## What you need to do
Output only the lines of the entries that follow, starting at the one with "Click the flag icon on the $0.0854 row" and running down to the one with "This screenshot has height=168, width=1568.", both included and unchanged.

[Dataset entries]
────────────────────────────────────────

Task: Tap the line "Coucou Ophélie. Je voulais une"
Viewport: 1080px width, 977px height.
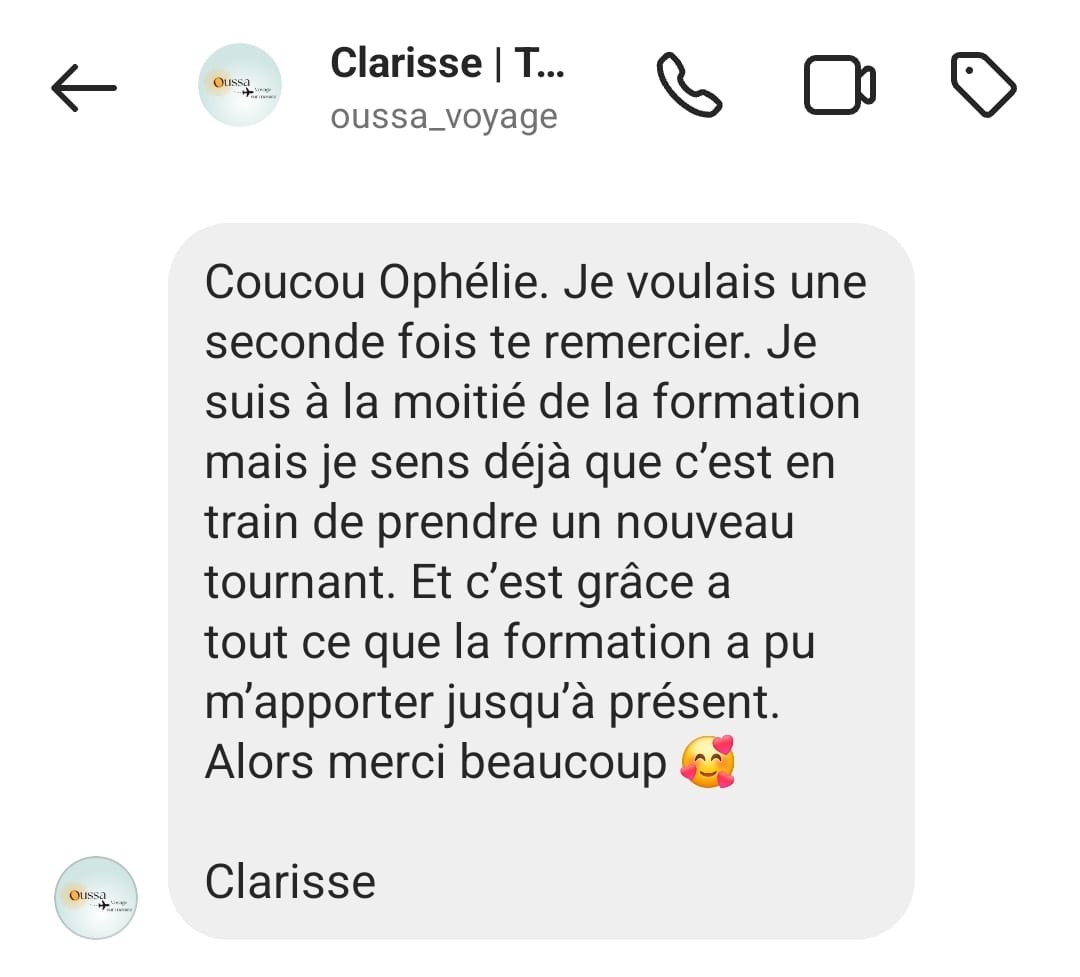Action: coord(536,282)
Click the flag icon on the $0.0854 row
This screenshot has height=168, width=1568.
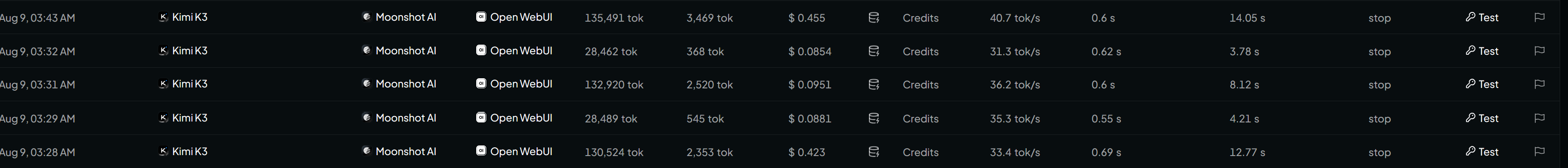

────────────────────────────────────────

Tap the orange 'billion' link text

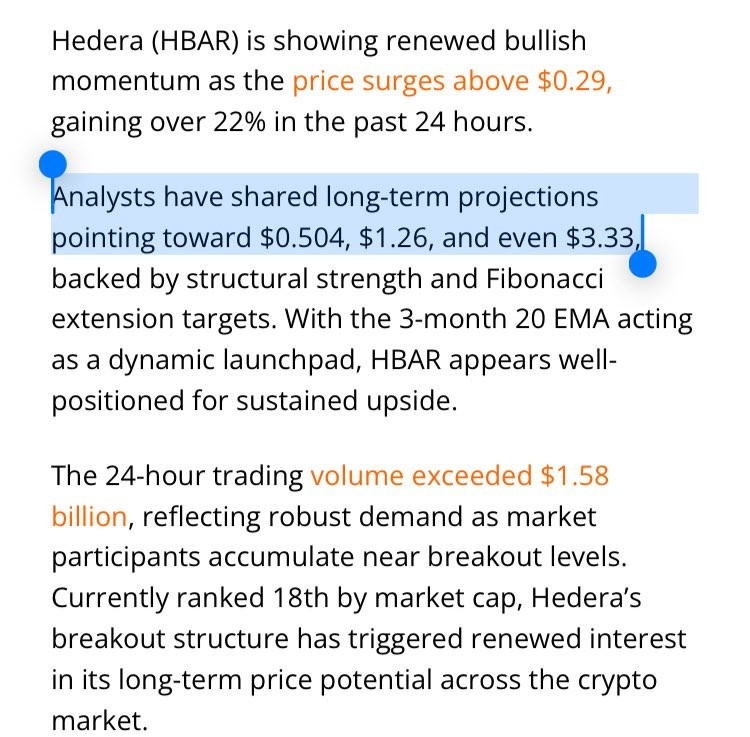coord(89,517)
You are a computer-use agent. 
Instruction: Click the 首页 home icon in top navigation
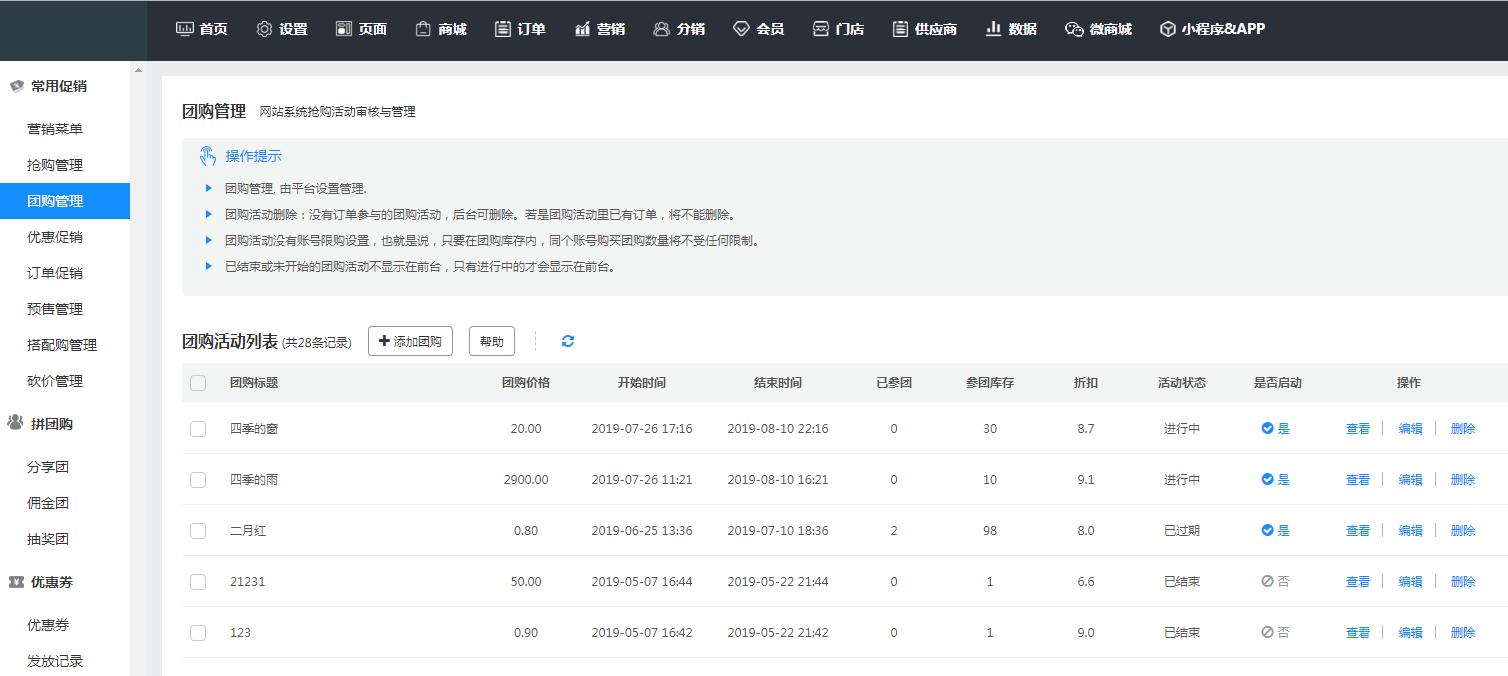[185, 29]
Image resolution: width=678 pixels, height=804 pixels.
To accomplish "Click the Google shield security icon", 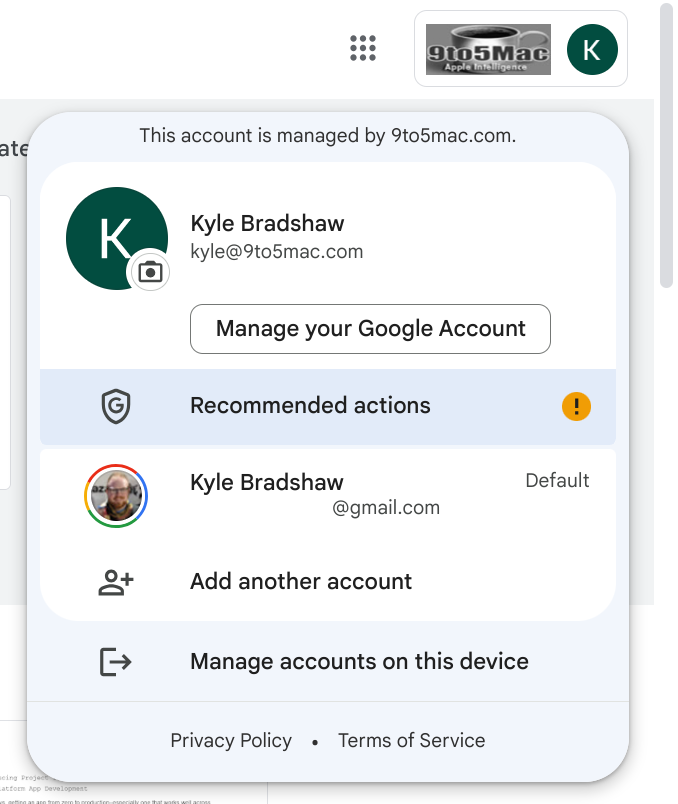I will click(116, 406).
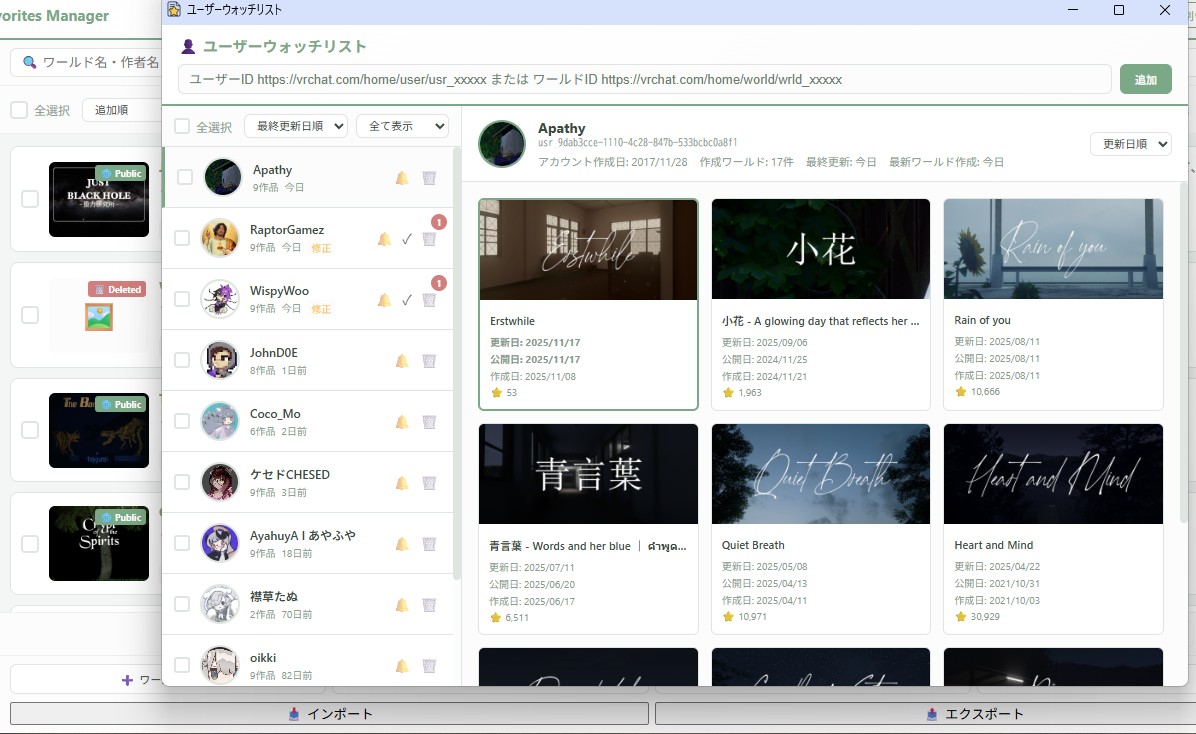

────────────────────────────────────────

## Expected answer
Click the flag icon on the $0.0854 row
This screenshot has height=168, width=1568.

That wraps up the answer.